One of the challenge to start with big data projects is to identify the cluster requirements. In this post, we will discuss about calculating cluster size based on (application) data. Below are the important factors for calculating
Average Compression Ratio(c) : Default value is 1, if we want to store data without any compression. If we would like to store data with compression, below is the formula (1- (Compressed Size / UnCompressed Size) )

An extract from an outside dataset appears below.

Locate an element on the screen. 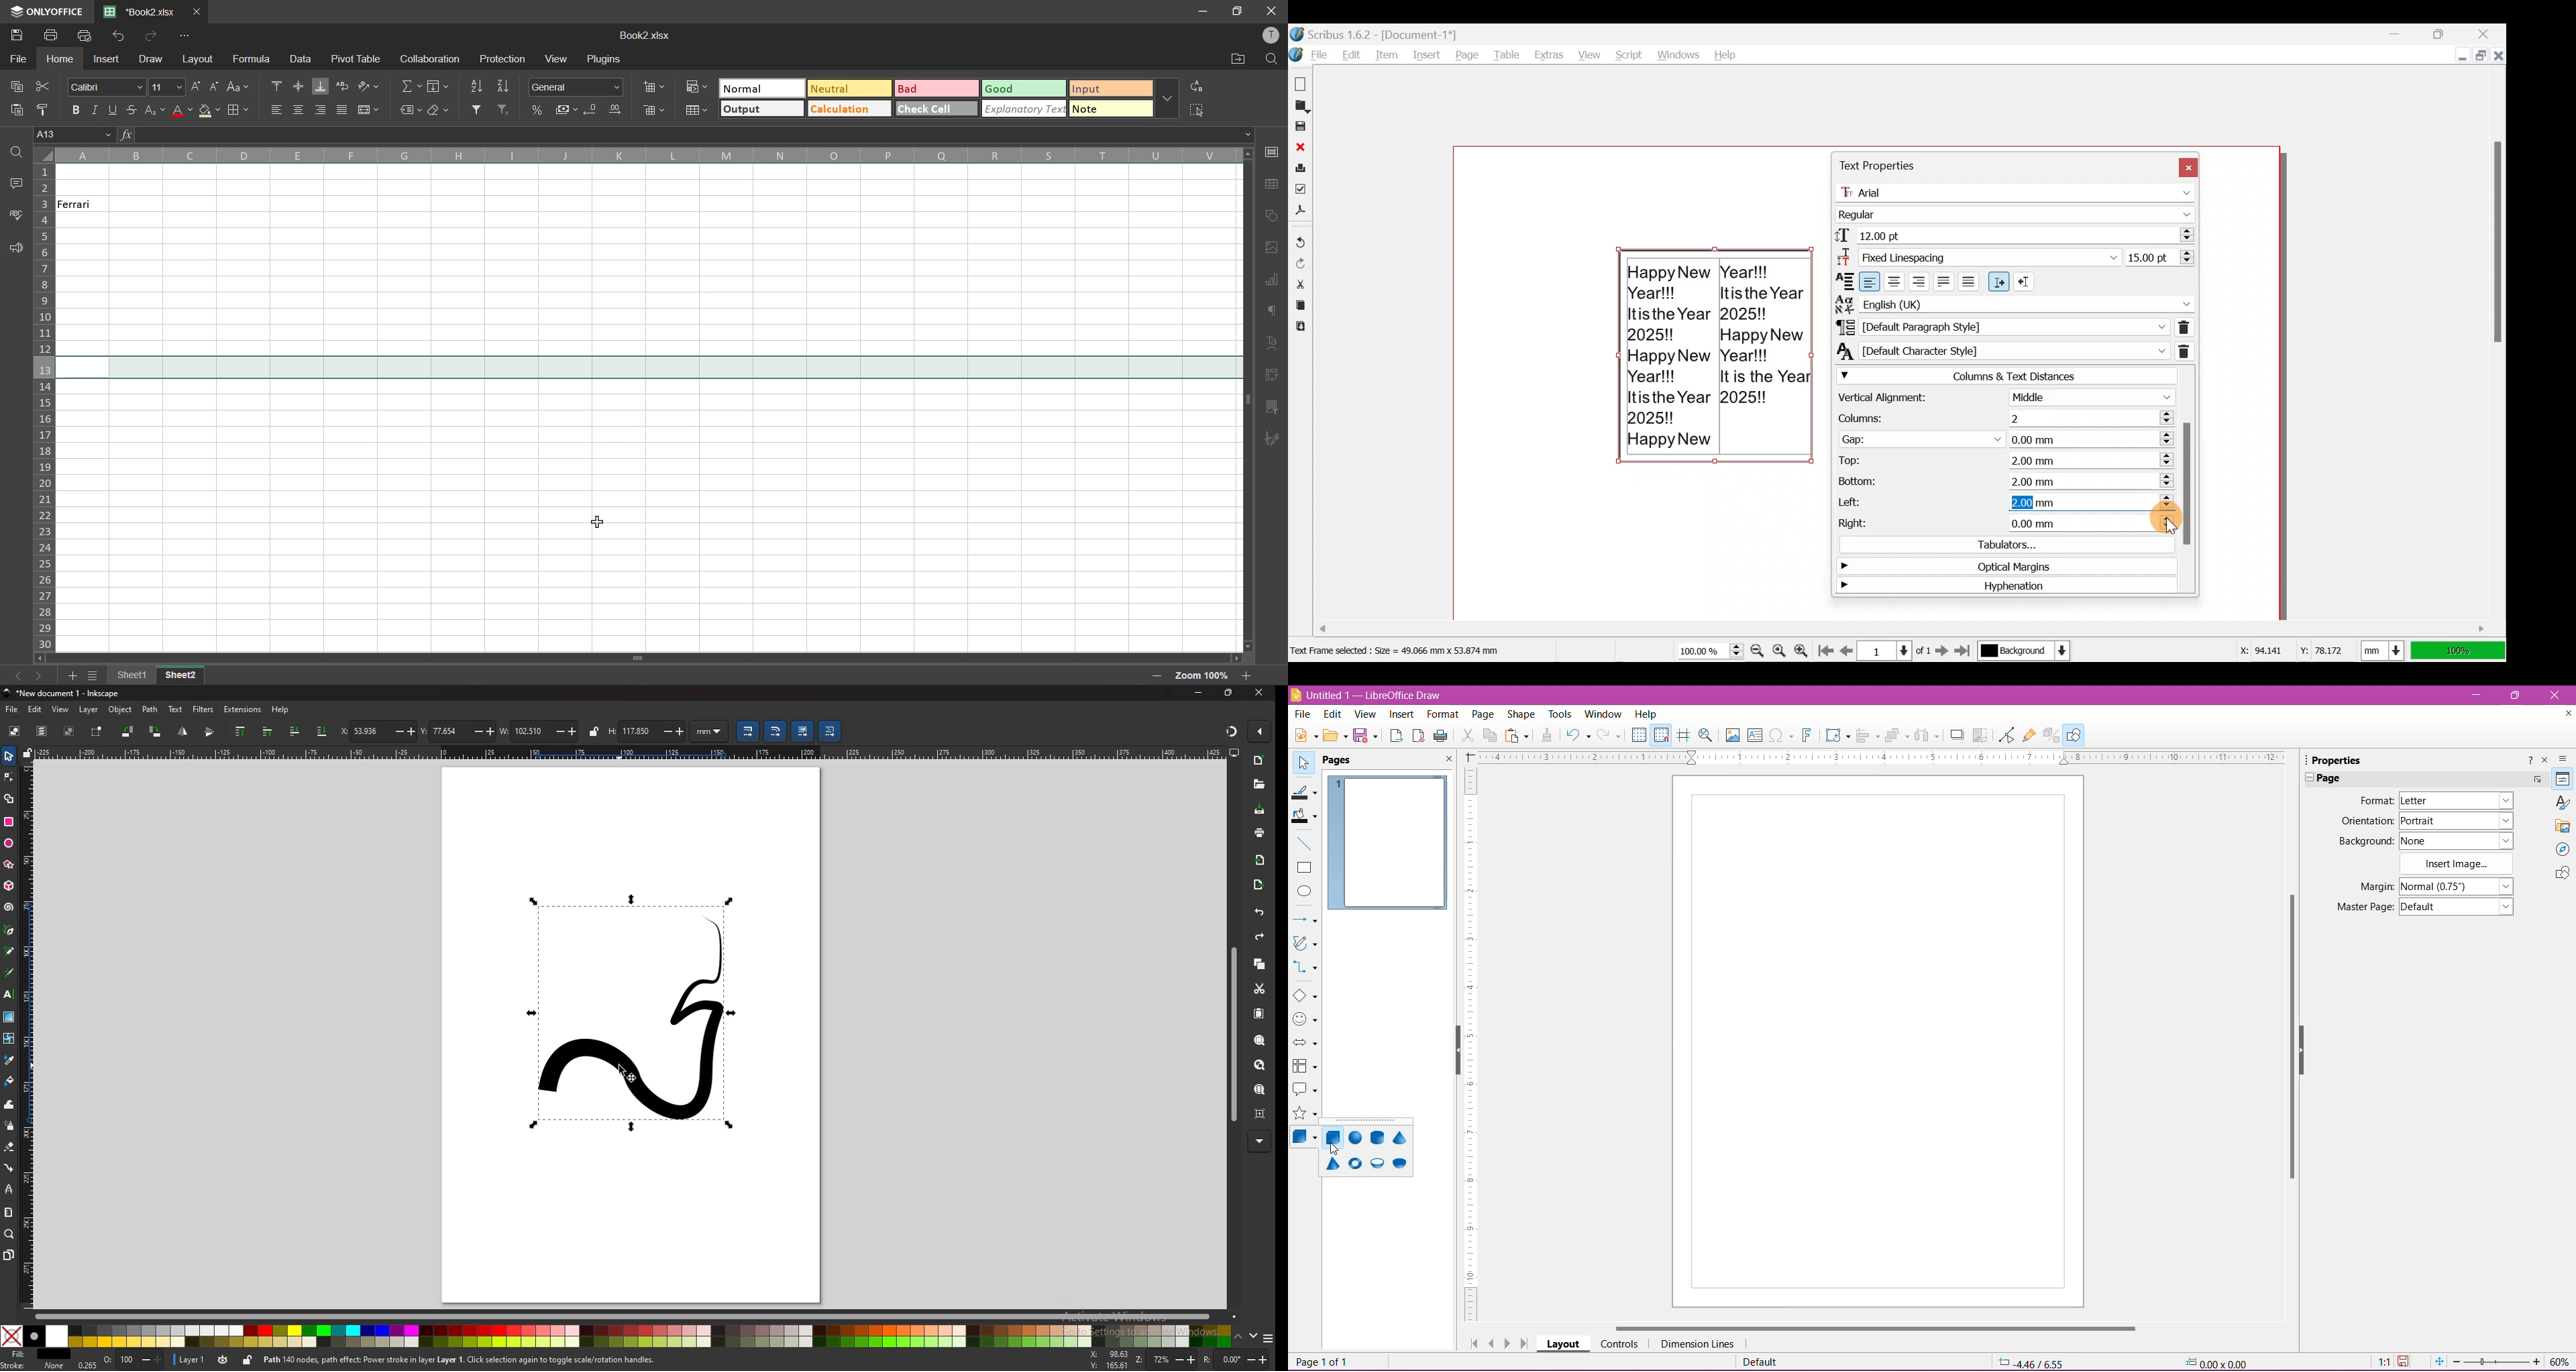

Example: Let’s assume size of the data without compression is 10TB. After compression, the data size is reduced to 7TB. In this case, Average compression ratio is (1-(7/10)) = 0.3. We are considering default value i.e 1 for this example
Replication factor( r): Replication factor is on of the core priciple in HDFS storage. Default number is 3 Size of data(S): Size of the data estimated for application storage Intermediate factor(i): This is important, as we need to leave some space in each data node to process the data locally. Recommended is 25%.
With all the above values, calculate Hadoop Storage(H)=c*r*S/(1-i) = 1*3*20TB/(1-25%) = 60TB/0.75 = 80TB
Now calculate datanodes required to store the data. Consider, each data node is 5TB. Number of datanodes (D) = Hadoop Storage/Disk space per node = H/d = 80TB/5TB = 16 We need 16 datanodes for entire storage.
And we need a namenode and 2 secondary namenodes, i.e Master(M) = 3.
Cluster size = M + D = 16 + 3 = 19
So, we need a cluster size of 19 nodes.